Important context: what are you actually seeing?

Two scenarios are simulated. The first video, which you can see at the bottom of this article, shows what happens if you fall directly into a black hole. In the second, the camera reaches the edge of the black hole. The simulated black hole has a mass 4.3 million times that of our Sun, the same as the one at the center of the Milky Way.

The black hole’s event horizon spans about 25 million kilometers. The event horizon is the point at which the escape velocity becomes equal to the speed of light, meaning that even light cannot escape. In fact, you only see a black void, hence the name ‘black hole’. Surrounding the black hole is a flat cloud of super-hot gas called the accretion disk.

Since everything within the event horizon is black, the accretion disk in the videos is actually one of the only reference points, along with the photon rings, glowing structures consisting of light that passes around a black hole one or more times. Finally, the starry sky is also visible, as it can be seen from Earth.

Falling into a black hole

As the camera approaches the black hole in the simulation, strange things happen.

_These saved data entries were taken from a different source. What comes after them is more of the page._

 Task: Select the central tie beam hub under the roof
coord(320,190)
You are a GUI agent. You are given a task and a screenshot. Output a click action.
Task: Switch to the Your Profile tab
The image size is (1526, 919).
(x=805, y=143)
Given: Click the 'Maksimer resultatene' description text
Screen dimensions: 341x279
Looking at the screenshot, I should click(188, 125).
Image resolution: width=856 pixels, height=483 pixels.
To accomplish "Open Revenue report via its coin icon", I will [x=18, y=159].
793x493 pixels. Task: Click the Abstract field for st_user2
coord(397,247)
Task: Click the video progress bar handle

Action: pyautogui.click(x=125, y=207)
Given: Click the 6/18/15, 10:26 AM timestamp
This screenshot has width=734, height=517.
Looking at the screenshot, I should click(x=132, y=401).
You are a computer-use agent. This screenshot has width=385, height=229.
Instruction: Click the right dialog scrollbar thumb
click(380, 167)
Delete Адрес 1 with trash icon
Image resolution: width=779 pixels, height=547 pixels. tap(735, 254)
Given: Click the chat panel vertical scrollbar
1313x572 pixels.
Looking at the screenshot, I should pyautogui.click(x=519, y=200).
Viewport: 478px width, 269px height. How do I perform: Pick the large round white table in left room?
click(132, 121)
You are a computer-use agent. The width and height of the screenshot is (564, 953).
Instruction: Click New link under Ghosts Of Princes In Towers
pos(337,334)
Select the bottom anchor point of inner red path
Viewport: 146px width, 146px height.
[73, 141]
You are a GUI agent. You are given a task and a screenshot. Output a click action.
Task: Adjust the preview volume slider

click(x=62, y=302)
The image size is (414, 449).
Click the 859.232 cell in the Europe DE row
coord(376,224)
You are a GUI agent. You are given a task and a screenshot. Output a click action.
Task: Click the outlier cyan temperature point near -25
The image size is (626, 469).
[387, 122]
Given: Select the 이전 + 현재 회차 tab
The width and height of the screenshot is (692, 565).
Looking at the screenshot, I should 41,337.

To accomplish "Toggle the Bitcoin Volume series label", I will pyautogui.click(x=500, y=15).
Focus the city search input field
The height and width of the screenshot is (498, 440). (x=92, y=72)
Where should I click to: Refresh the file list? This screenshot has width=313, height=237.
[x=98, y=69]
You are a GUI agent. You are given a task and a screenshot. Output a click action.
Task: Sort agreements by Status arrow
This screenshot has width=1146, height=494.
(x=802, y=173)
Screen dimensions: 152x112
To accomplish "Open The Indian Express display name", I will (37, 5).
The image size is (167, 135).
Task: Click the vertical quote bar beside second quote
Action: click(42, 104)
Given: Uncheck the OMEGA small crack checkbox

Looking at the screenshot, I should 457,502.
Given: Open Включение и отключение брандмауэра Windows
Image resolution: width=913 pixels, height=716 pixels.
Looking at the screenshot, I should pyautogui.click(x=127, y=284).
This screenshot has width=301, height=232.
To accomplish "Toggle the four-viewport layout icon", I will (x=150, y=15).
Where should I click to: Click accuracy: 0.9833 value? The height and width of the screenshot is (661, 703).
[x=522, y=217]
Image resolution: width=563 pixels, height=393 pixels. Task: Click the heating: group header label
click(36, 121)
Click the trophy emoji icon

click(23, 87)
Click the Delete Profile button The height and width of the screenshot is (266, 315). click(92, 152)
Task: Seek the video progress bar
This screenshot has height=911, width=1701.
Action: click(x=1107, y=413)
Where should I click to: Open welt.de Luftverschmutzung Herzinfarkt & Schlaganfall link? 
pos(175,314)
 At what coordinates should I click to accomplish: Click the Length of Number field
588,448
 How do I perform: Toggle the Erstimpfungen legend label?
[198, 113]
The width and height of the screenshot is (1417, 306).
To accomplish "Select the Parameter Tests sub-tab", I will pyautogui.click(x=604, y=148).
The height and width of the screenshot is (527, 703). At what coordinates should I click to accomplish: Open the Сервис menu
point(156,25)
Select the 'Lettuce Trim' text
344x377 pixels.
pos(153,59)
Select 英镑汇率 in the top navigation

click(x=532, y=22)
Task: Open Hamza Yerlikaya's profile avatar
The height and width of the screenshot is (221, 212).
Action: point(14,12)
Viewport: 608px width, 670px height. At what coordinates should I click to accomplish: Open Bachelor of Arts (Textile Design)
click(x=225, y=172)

First the light from the accretion disk, but also the background, becomes increasingly brighter. This is because you are approaching faster and faster due to the enormous gravity of the black hole. This allows more photons to reach your eyes in the same time period.

In everyday life, this is actually the same effect as when a police car overtakes you. As the car gets closer, the pitch gets higher because more sound waves reach you in a shorter time. When the police car has overtaken you and moves further away, the pitch drops again.

Even more striking, however, is that as the camera approaches the black hole, you see in both videos how the accretion disk, the photon rings and the background begin to distort. At some point you may even see the same distorted images multiple times from different angles. That’s because the gravity around the black hole is so intense that spacetime itself bends. As a result, you see light coming from two ‘sides’, as it were.

Spaghettification

When the camera finally enters the event horizon, the fun is over. As an astronaut, once you get past this point, you can never escape and you only have seconds left to live. Although light still seeps in from outside, the field of view becomes smaller and smaller the deeper the camera moves toward the center of the black hole.

12.8 seconds after reaching the event horizon, the camera is ‘spaghettified’ by gravity. That word comes from spaghetti and refers to the fact that the force of gravity at the closest point of the camera to the center of the black is so stronger than the furthest point that the camera is stretched into a string of mass that falls inward.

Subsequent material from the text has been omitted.